MRI – Jakarta |Keluarga Imam Masykur menyayangkan putusan majelis hakim terhadap tiga anggota TNI dengan vonis penjara seumur hidup atas pembunuhan korban.
Imam dibunuh oleh Praka Riswandi Manik dari satuan Paspampres, Praka Heri Sandi dari Direktorat Topografi Angkatan Darat (Dittopad), dan Praka Jasmowir dari Kodam Iskandar Muda Aceh.
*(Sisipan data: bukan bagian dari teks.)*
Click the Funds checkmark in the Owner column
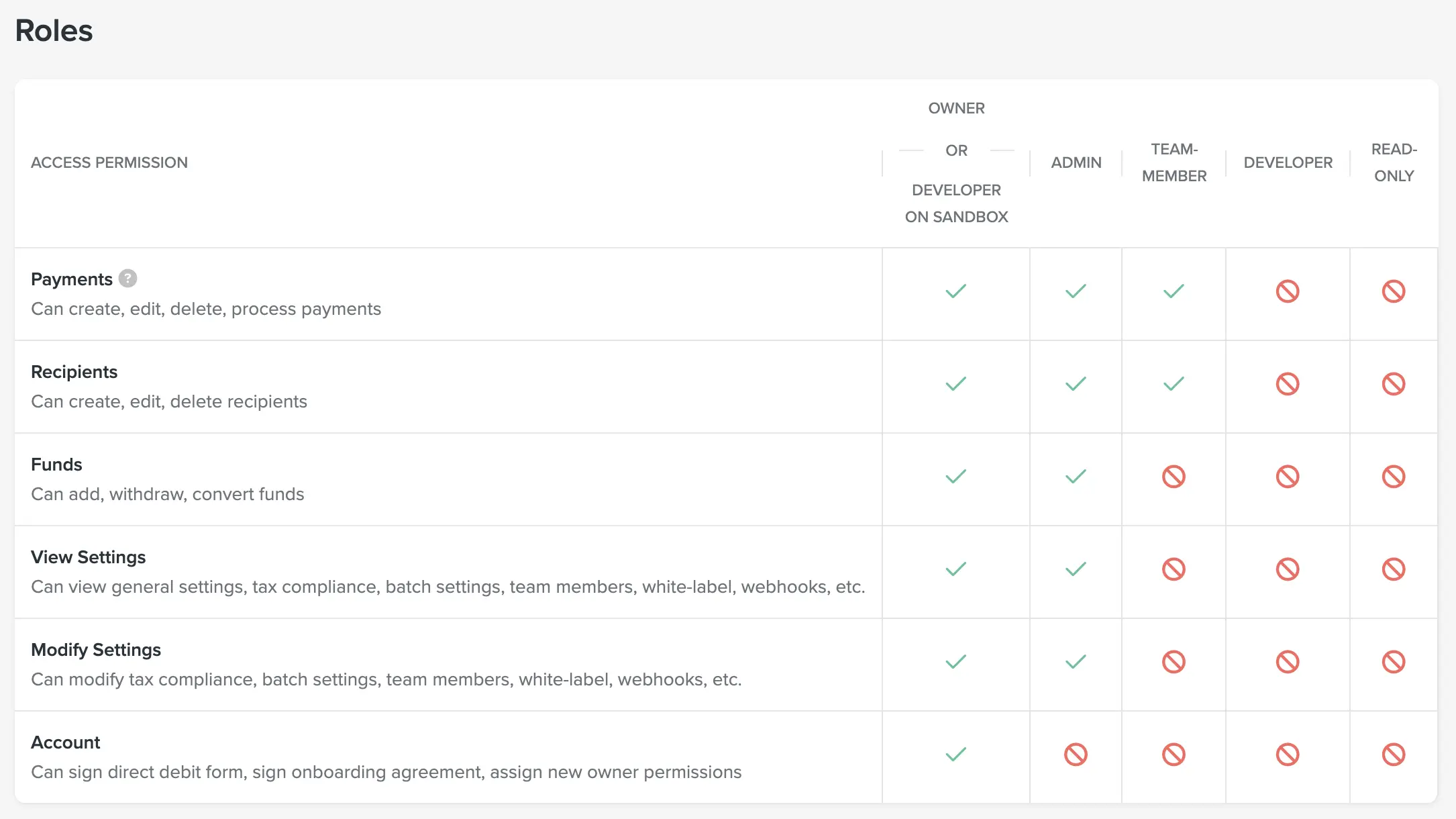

“Kami sudah koordinasi dengan oditur militer dan memohon putusan yang dijatuhkan, yaitu penjara seumur hidup, untuk dilakukan banding ke hukuman mati,” ujar kuasa hukum keluarga Imam Masykur, Putra Safriza, di Pengadilan Militer II-08 Jakarta, Cakung, Jakarta Timur, Senin (11/12/2023).
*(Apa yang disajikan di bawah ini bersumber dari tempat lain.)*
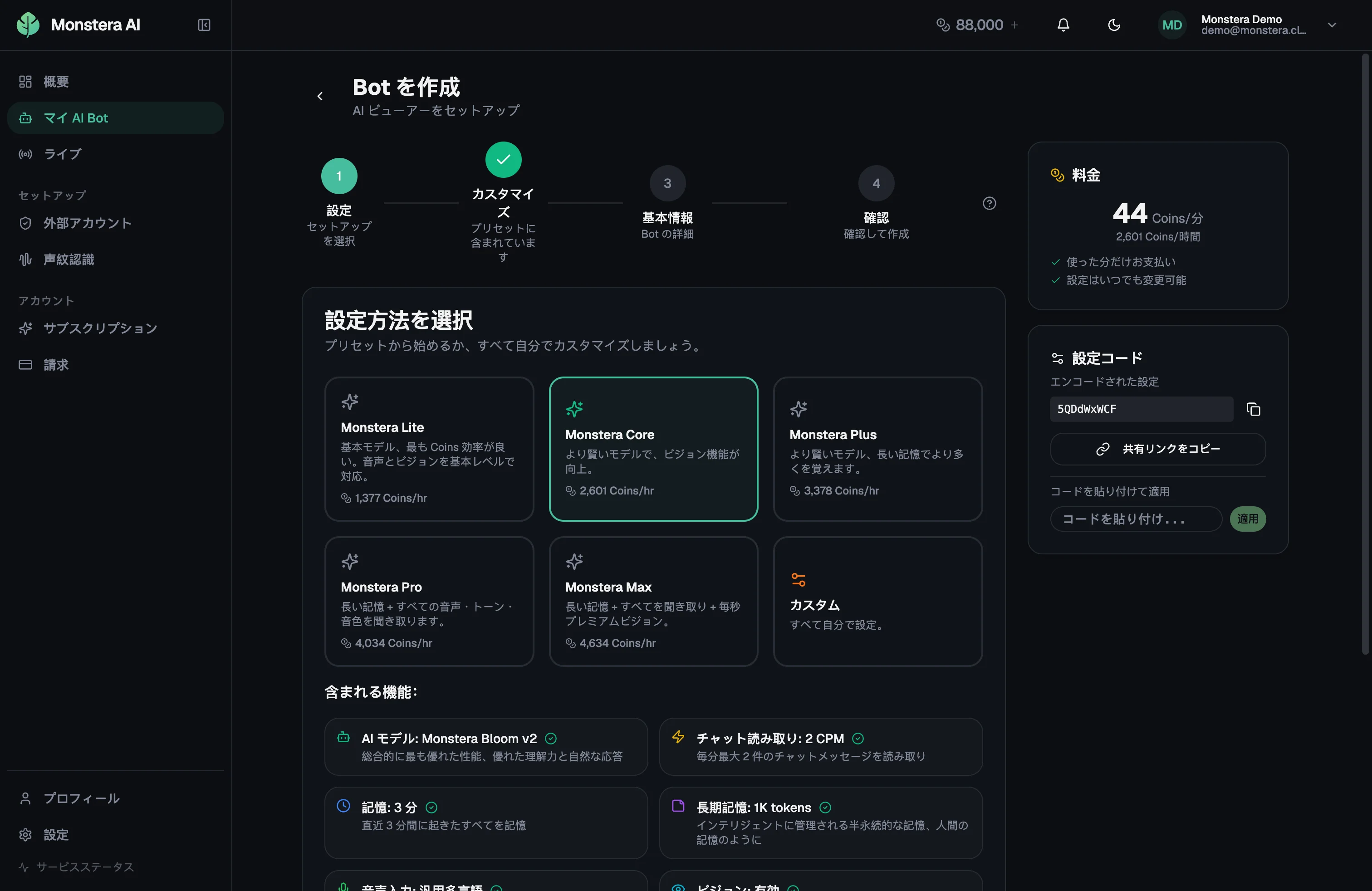Image resolution: width=1372 pixels, height=891 pixels.
Task: Toggle dark mode moon icon
Action: pos(1114,25)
Fauziah selaku ibunda korban juga menuturkan hal yang sama. Menggunakan Bahasa Aceh, ia meminta oditur militer mengajukan banding.
“Harapan dari seorang ibu juga meminta kepada oditur militer, memohon, tepatnya, untuk banding ke hukuman mati,” kata Fauziah.
Pihak keluarga memang berterima kasih kepada pengadilan militer karena menjatuhkan hukuman seumur hidup kepada tiga terdakwa itu. Namun, bukan berarti mereka akan menerimanya begitu saja tanpa berupaya untuk melawan. Keluarga Imam Masykur berharap, oditur militer menggunakan waktu untuk berpikir untuk mempersiapkan banding.
“Semoga jawaban pikir-pikir dulu adalah persiapan banding yang akan dilakukan dalam waktu cepat untuk hukuman maksimal Pasal 340 KUHP, seperti apa yang pernah menjadi atensi Panglima TNI, yakni hukuman mati kepada pelaku,” ucap Putra.
Imam Masykur adalah pemilik toko obat di Rempoa, Tangerang Selatan. Ia diculik dan dibunuh oleh Praka Riswandi Manik, Praka Heri Sandi, dan Praka Jasmowir.
Jasad Imam ditemukan di sebuah sungai di Karawang, Jawa Barat, usai dibuang oleh para pelaku.
Oditur militer menilai, ketiganya telah terbukti melakukan tindak pidana pembunuhan berencana secara bersama-sama, yang telah diatur dalam Pasal 340 KUHP juncto Pasal 55 ayat 1 ke 1 KUHP.
Para terdakwa juga dinilai terbukti bersalah melakukan penculikan yang diatur dalam Pasal 328 KUHP jo Pasal 55 ayat 1 ke 1 KUHP.
Oditur militer sebelumnya menuntut hukuman mati dan pemecatan dari dinas militer TNI AD. Dalam sidang pembacaan vonis, para pelaku dipenjara seumur hidup selain pemecatan.
Namun, majelis hakim menawarkan hak untuk mengajukan banding kepada penasihat hukum para terdakwa dan oditur militer terkait vonis itu.
Kedua belah pihak mengambil hak itu dan diberi kesempatan selama tujuh hari untuk memutuskan sikap terkait vonis tersebut.